Pro's and Con's vs Marriott? Since I own both I can take a brief look at both.

HGVC treats resale buyers essentially the same as retail buyers except for elite status.

Marriott's new points based reservation system, called the Destination Club, doesn't allow new resale purchasers to participate. In fact, the devalue their product in their attempt to "punish" resale purchasers.

HGVC is a points overlap resrvation system based on deeded week ownership.

Marriott has fractured themselves into three ownership groups. 1) Deeded week owners not enrolled in the Destination Club 2) Deeded owners who are enrolled in the Destination Club 3) Trust based owners (no deeded week baking your purchase) who buy a trust interest directly from Marriott represented by a number of points.

Marriott system is convoluted and confusing compared to HGVC's system but, Marriott has more Marriott branded properties whereas HGVC is mostly a collection of affiliated properties. 

Marriott rarely exercies ROFR, making buying a Marriott week cheaper on the resale market but, Marriott doesn't have the internal exchange system that HGVC has, making it more difficult to exchange one Marriott week for another Marriott week vs internal exchanges within the HGVC system.

With HGVC you can make nightly reservaitons.

With Marriott, as a resale buyer, you'll need to make weekly reservations at your home resort and, if you want to exchange, you'll need to make exchange requests through I.I.

A year ago, if you'd have asked me which ownership I valued more, HGVC or Marriott, I'd have told you Marriott based on the number of locations and resort Marriott has in it's portfolio. Now, after Marriott introduced their Destination Club and fractured their ownership into three distinctive groups, I believe HGVC to be the better system. 

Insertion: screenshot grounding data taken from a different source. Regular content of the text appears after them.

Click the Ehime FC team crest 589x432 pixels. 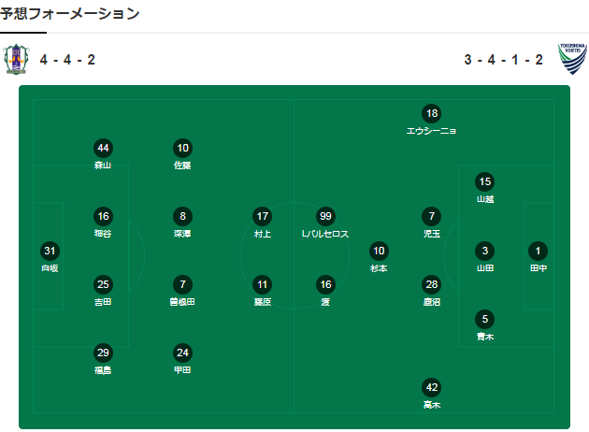(x=16, y=59)
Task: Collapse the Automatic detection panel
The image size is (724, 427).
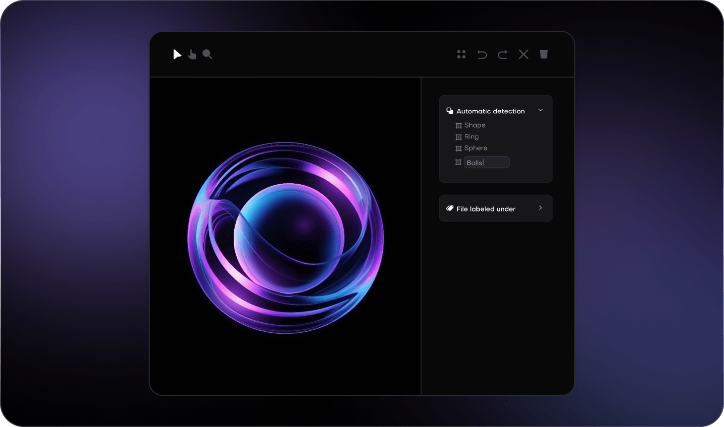Action: click(541, 110)
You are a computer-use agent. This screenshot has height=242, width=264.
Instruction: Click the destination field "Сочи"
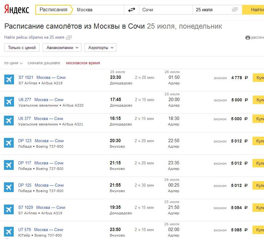point(165,10)
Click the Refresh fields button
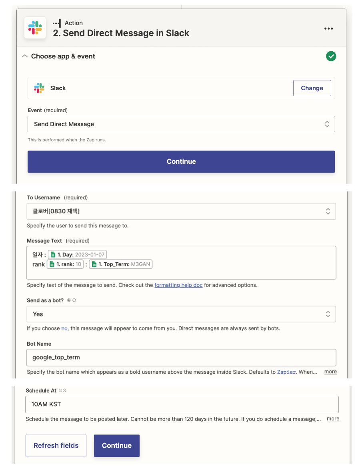360x475 pixels. 56,446
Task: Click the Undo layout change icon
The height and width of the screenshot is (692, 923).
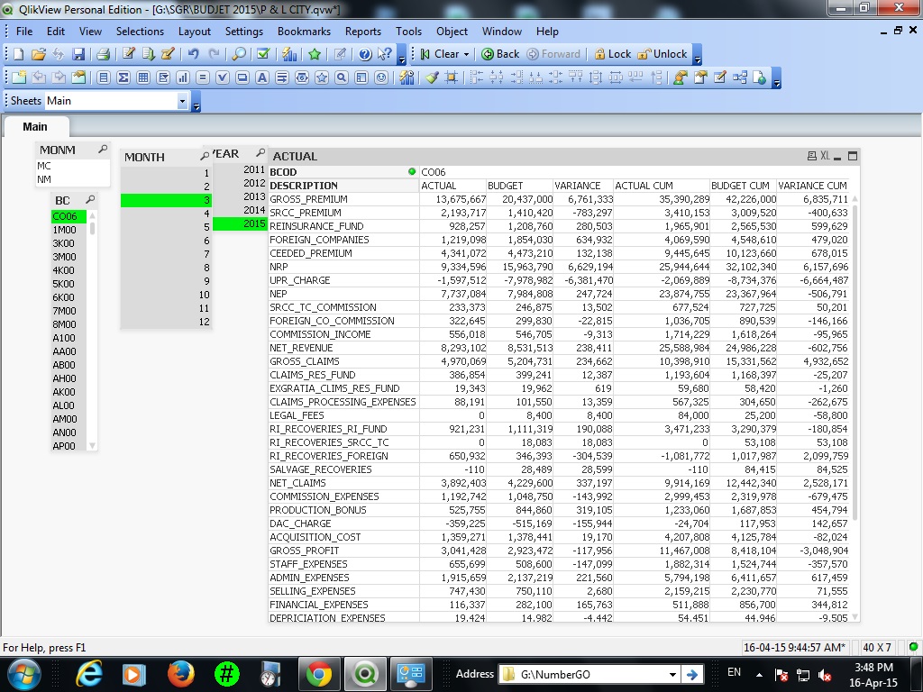Action: 193,54
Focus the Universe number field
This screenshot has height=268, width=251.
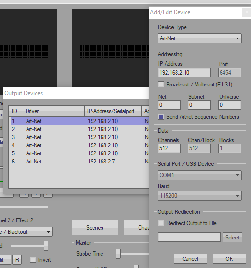click(230, 105)
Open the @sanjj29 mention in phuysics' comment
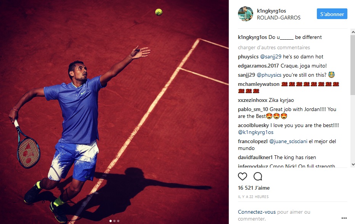This screenshot has width=355, height=224. click(x=271, y=56)
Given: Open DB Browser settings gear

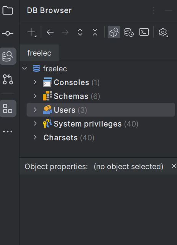Looking at the screenshot, I should (x=163, y=32).
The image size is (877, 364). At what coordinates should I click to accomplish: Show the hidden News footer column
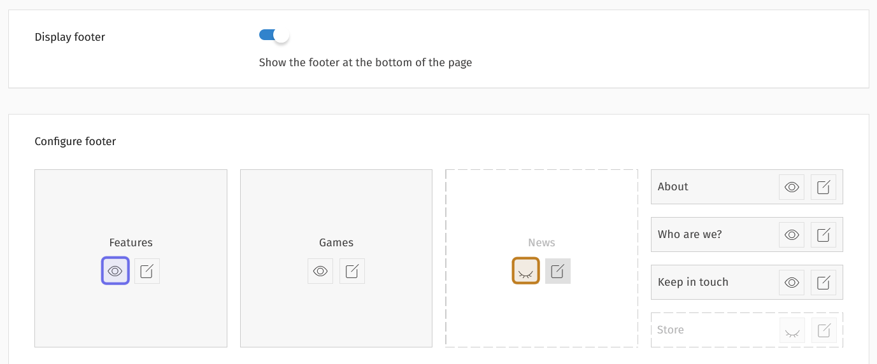(526, 271)
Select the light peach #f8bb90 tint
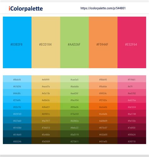 click(103, 79)
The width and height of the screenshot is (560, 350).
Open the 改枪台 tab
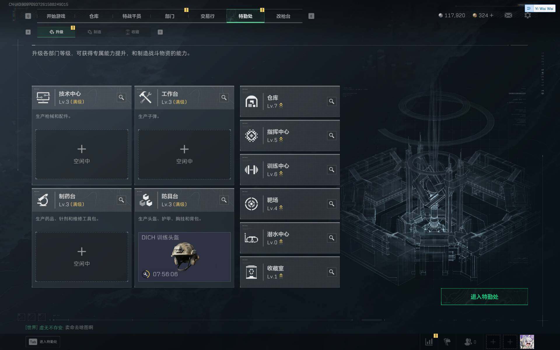283,16
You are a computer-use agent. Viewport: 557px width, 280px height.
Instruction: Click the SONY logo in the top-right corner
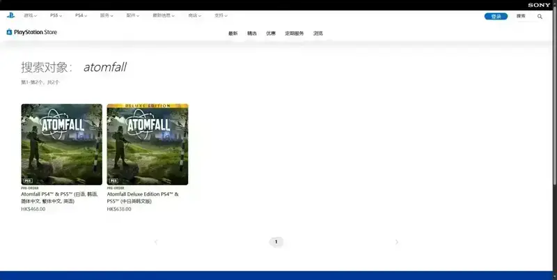click(x=539, y=5)
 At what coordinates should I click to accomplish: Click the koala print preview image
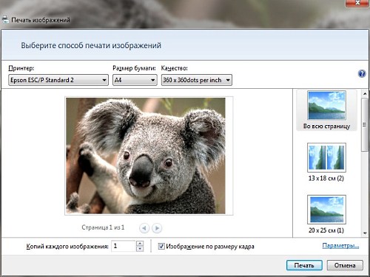click(146, 156)
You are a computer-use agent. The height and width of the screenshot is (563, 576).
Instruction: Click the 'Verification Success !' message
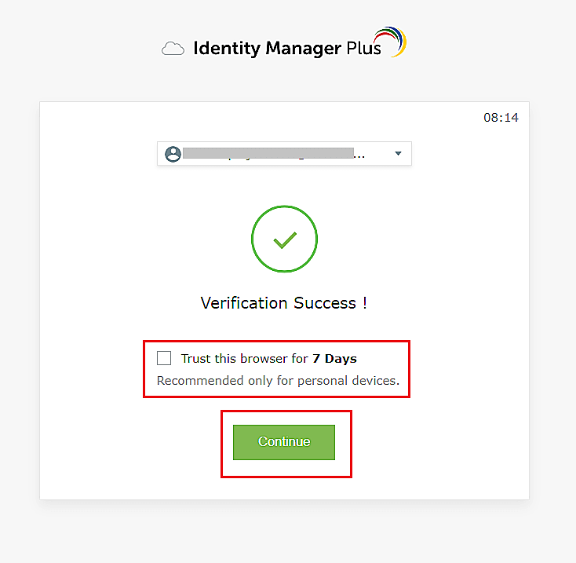coord(284,303)
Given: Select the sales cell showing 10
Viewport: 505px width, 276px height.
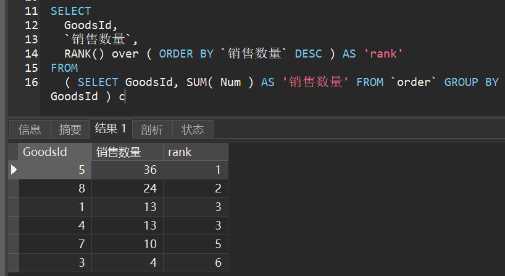Looking at the screenshot, I should coord(127,244).
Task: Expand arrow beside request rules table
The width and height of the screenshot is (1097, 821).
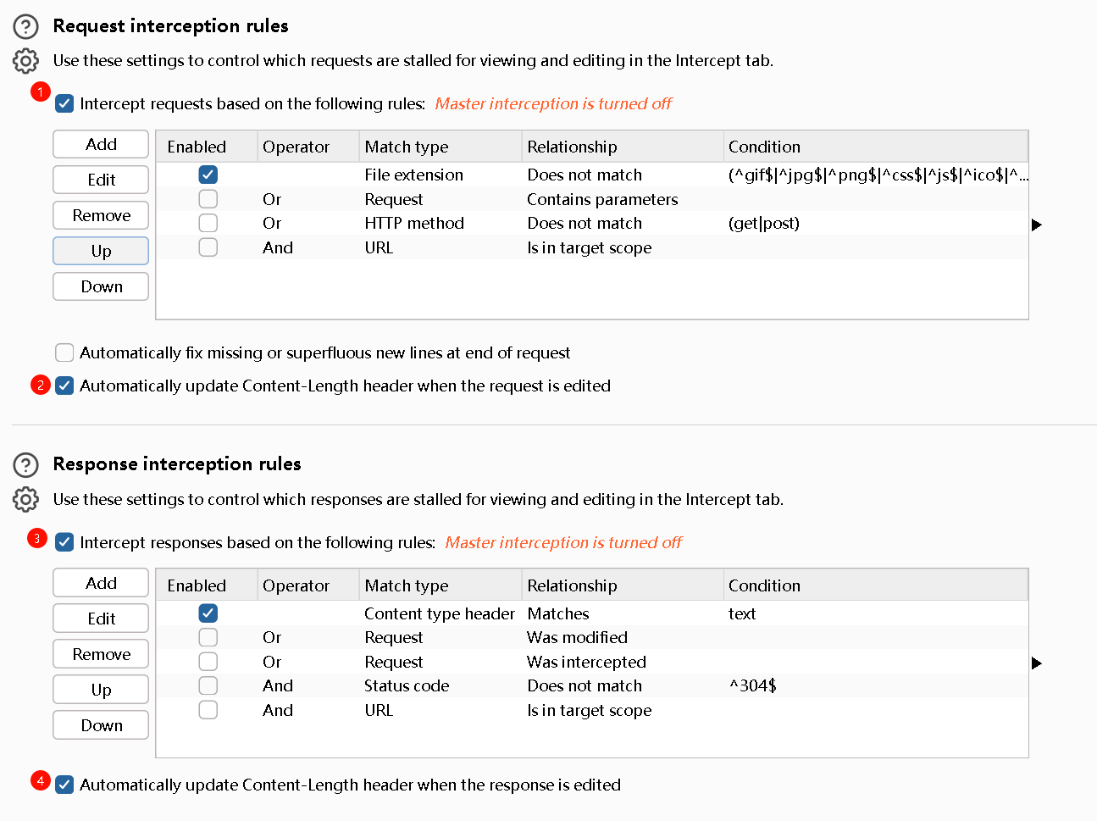Action: tap(1036, 225)
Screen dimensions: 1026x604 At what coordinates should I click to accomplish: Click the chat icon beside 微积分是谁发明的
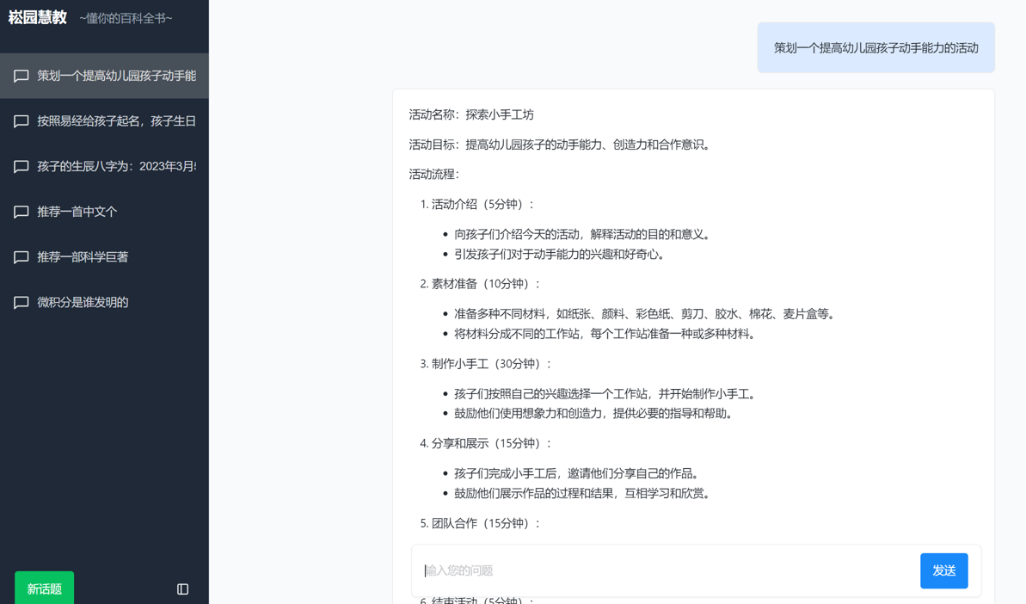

I have enrolled in Marriott's new Destination Club but have not bought a trust interest. So far, I've received the exchanges I want but, the playing field seems to be changing. Before I could go online and see good availability thru I.I., now I don't see the same availability and feel that exchanges will need to be more of a request and hope version. I have had both exchanges for 2012 confirmed within a week of making the request so, I really don't have a complaint, just the observation that I'm having to make requests and wait vs making instant online exchange confirmations. 

If you were to buy directly from Marriott and buy into the trust ownership, then you would probably find it as flexible, if not more flexible than HGVC's system but, you'll have to buy directly from the developer and, there are enough poison pills for resale purchases that you may find your ownership worthless if you need to ever sell it to someone else.


----------



## SmithOp (May 21, 2011)

Re: 1& 2. I agree with Doug. I always book 12 months out in my assigned unit, we purchased the front stack at Lagoon after staying in the back corner listening to garbage trucks at 4am every day (before GW was built). With 2 working parents we had limited windows for vacation, and being west coast based prefer Hawaii, we go every Memorial week, off to KL next Sat. 

Only Hilton knows the reservation trends of it's owners, we can speculate. My impression is that the average TUGer does a lot more trading in club and open season than an owner like me, but that may change this year because I'm retiring June 30


----------



## GregT (May 21, 2011)

Great responses from the other posters -- there is little that I can add (especially since I'm an HGVC newbie, I just bought last year).

However, I can echo what Doug said about Hawaii availability -- the entire reason I bought HGVC was access to Hawaii, and I like mini-systems like HGVC's (its a terrific system).

I routinely watch Hawaii availability at the 9-month mark, it's a little bit of a game for me as it approaches 9pm PT each night (no, I don't check it nightly, but I do check it frequently -- perhaps 5-7 times per month?)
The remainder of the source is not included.